Saturday, May 06, 2017

Le Sang des bêtes / Blood of the Beasts (The Nitrate Picture Show)



Georges Franju, France 1949
Print source: La Cinémathèque française, Paris
Running time: 22 minutes
The Nitrate Picture Show, George Eastman Museum, Dryden Theatre, 6 May 2017

About the print: Donated to La Cinémathèque française by André Joseph, editor and first assistant of Georges Franju, cofounder of the Cinémathèque, the print is in great shape, with very few scratches or splices. Shrinkage: 0.6%

About the film: A haunting documentary classic that details the daily operations of Paris slaughterhouses.

AA: Introduced by Jurij Meden, screened with e-subtitles in English, a personal print of the director Georges Franju from the year 1949.

My first interview with a film director was with Franju in February 1976. He was then visiting Finland with his latest film, Nuits rouges / L'Homme sans visage. Franju even visited Tampere where I was studying journalism and mass communications as a main subject at the Tampere University. I conducted the interview in French with our television unit in the context of our tv practicum. One of the questions that intrigued me was why this gentle and kind soul had made splatter films such as Le Sang des bêtes and Les Yeux sans visage. He told us that he actually had a fobia of blood and made those films in order to overcome it.

Revisited a surrealist masterpiece of the documentary, Franju's first solo film. Everything in the film has been filmed with a documentary approach. The surrealism emerges from the context, from the montage of juxtapositions and collisions.

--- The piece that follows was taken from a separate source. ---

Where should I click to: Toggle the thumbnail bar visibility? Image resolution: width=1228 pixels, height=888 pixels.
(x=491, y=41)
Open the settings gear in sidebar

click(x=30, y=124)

Shot by Marcel Fradetal, to become Franju's trusted cinematographer during four decades, Le Sang des bêtes is visually poetic, in contrast to Luis Buñuel's matter-of-fact, newsreel-like approach. It contains haunting and striking images that could be hanging on the wall.

The framing story is about the wasteland, terrain vague, in the outskirts, aux portes de Paris. Children are at play, young lovers meet, laundry is drying on the clothes-line, trains keep a-rolling.

We inevitably approach the slaughterhouse. What happens there is shown unflinchingly, without looking the other way. Bulls, horses, and lambs are slaughtered professionally and efficiently. It happens amazingly fast.

Many viewers are horrified by this, and because of this audience reaction Le Sang des bêtes belongs to the context of the horror film. Together with my brother Asko Alanen I wrote a history of the horror film in the 1980s, and one of the issues that intrigued us was that as a rule horror films were banned in Finland until the 1960s. My theory about this is that horror is an urban genre. Finland until the 1960s was an agrarian land where hunting, fishing, slaughtering animals and other stark facts of life and death were an everyday reality for most. Horror and especially bloody horror was incomprehensible to many still in the 1980s when we got Europe's most prohibitive video legislation. In urban life the graphic realities of birth, life and death are generally hidden from us, yet there is a perennial interest in them. (It is perhaps also significant that horror film aficionados are predominantly male).

Le Sang des bêtes is a great work of poetry because it faces the issue of death with an approach that brings a haunting intensity and sensitivity to each image. Substantial contributions are provided by the composer, none other than Joseph Kosma, and the writer of the commentary, Jean Painlevé, himself a surrealist master of the documentary genre.

To see Georges Franju's personal print of his first masterpiece was one of the great privileges of The Nitrate Picture Show.